THE SARAGOSSA MANUSCRIPT
A newly restored and subtitled print presented by Martin Scorsese and Francis Ford Coppola in dedication to Jerry Garcia

Wojciech Has, Poland, 1964; 175m
After falling in love with the two-hour version of SARAGOSSA that was virtually a cult item in the counterculture 60s, the Grateful Dead's Jerry Garcia learned that the original three-hour version had never been released in the U.S. He enlisted the help of Pacific Film Archive's Edith Kramer in a years-long process of restoring the film to its lost glory but, sadly, died before the completion of his dream. Martin Scorsese took up the torch and then Francis Ford Coppola, another ardent supporter of SARAGOSSA.




MY FRIEND IVAN LAPSHIN

This mesmerizing film follows the fantastic travels of Belgian Captain Alphonse van Worden (Zbigniew Cybulski, Poland's James Dean) through 18th-century Spain, during which he becomes embroiled in a wonderful web of ghosts, Moorish princesses, cabalists, gypsies, haunted gallows and Chaucerian cuckolds. Adapted from Jan Potocki's 1813 novel, this elegant wide-screen superproduction faithfully reproduces the chinese-box narrative structure of its source. Fri May 21: 2 pm & 6:15 pm; Sun May 23: 6 pm
Mon May 24: 2 pm & 6:15 pm
Wed May 26: 2 pm

Encore Screening!

MY FRIEND IVAN LAPSHIN
Alexei Guerman, Soviet Union, 1986; 100m
Alexei Guerman was finally allowed to make his fourth film in 1982, 13 years after submitting a script to Soviet authorities. It was then withheld from release until 1985, when it premiered at the Moscow Film Festival, and word of its greatness spread like wildfire around the globe. Since then, MY FRIEND IVAN LAPSHIN has come to be regarded not only as the most powerful work of the Glasnost era (in a poll of Russian critcs, it was voted one of the ten best Soviet films of all time) but one of the true masterpieces of modern cinema.

Based on an autobiographical text by Guerman's father, Yuri, IVAN LAPSHIN is an intrepid mix of bold stylistic moves and narrative devices dedicated to a singular (and singularly brave) purpose: the illumination of a particular moment in the Soviet past, the memory of which government officials were eager to erase. In 1935, on the eve of Stalin's purges, Ivan Lapshin (Andrei Boltnev) is an idealistic police investigator who will stop at nothing to eradicate a band of criminals plaguing his provincial northern Russian town. Natasha (Nina Ruslanova), the actress whom Ivan adores, is in love with his best friend.

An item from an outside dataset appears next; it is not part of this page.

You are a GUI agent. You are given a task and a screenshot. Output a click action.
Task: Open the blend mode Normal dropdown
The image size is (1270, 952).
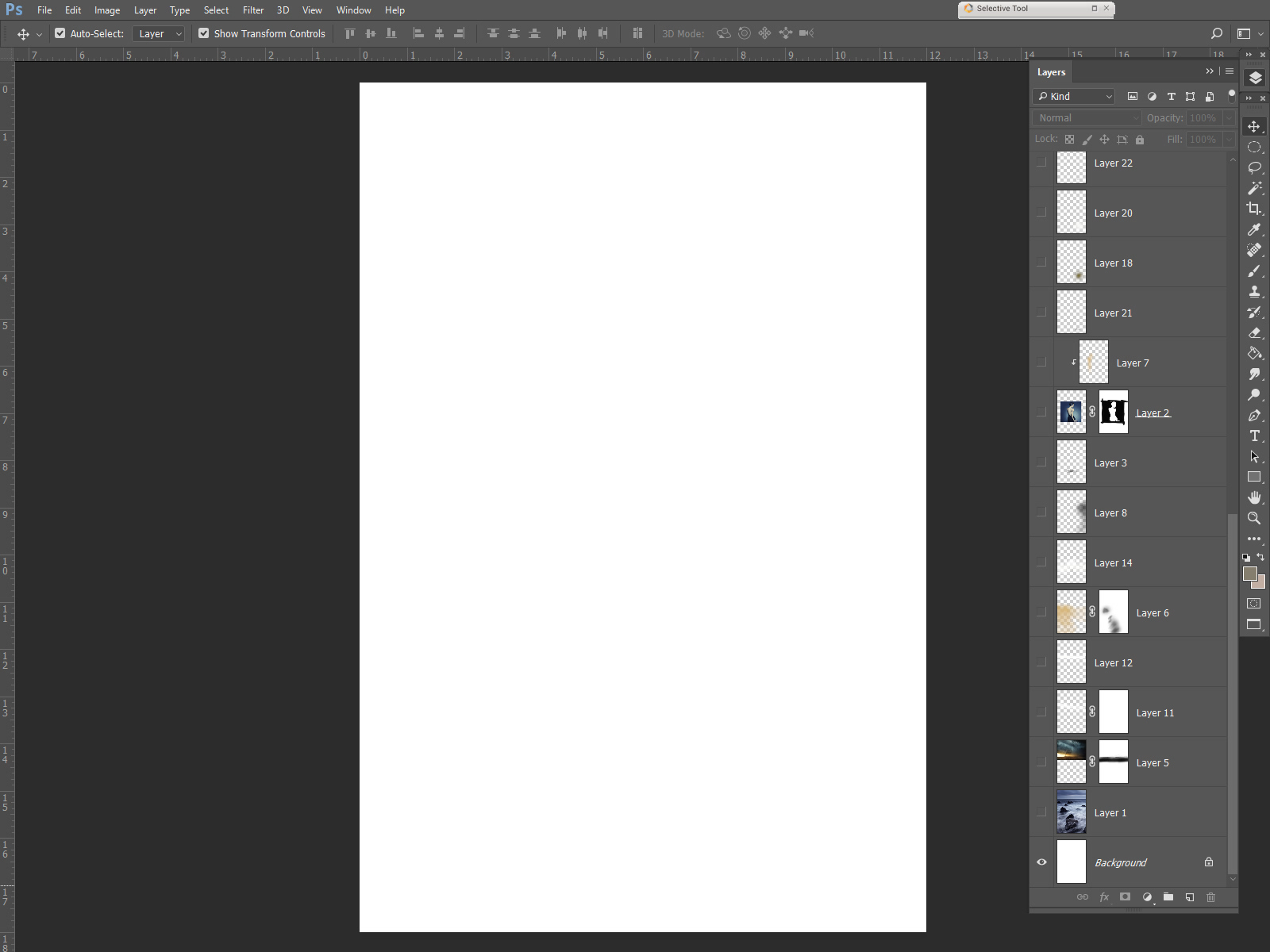[x=1087, y=117]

Most of the action is centered around the communal flats where Lapshin and his friends live. But Guerman's real aim is not so much to tell a story but rather to bring a dead historical moment back to life, to recreate not just its look but its feel. "The story I am telling is about the real life of these people," said Guerman, "their faith, their melancholy, the fact that they go straight ahead toward communism without understanding that the road is long and dangerous. Maybe these people included my father and my mother."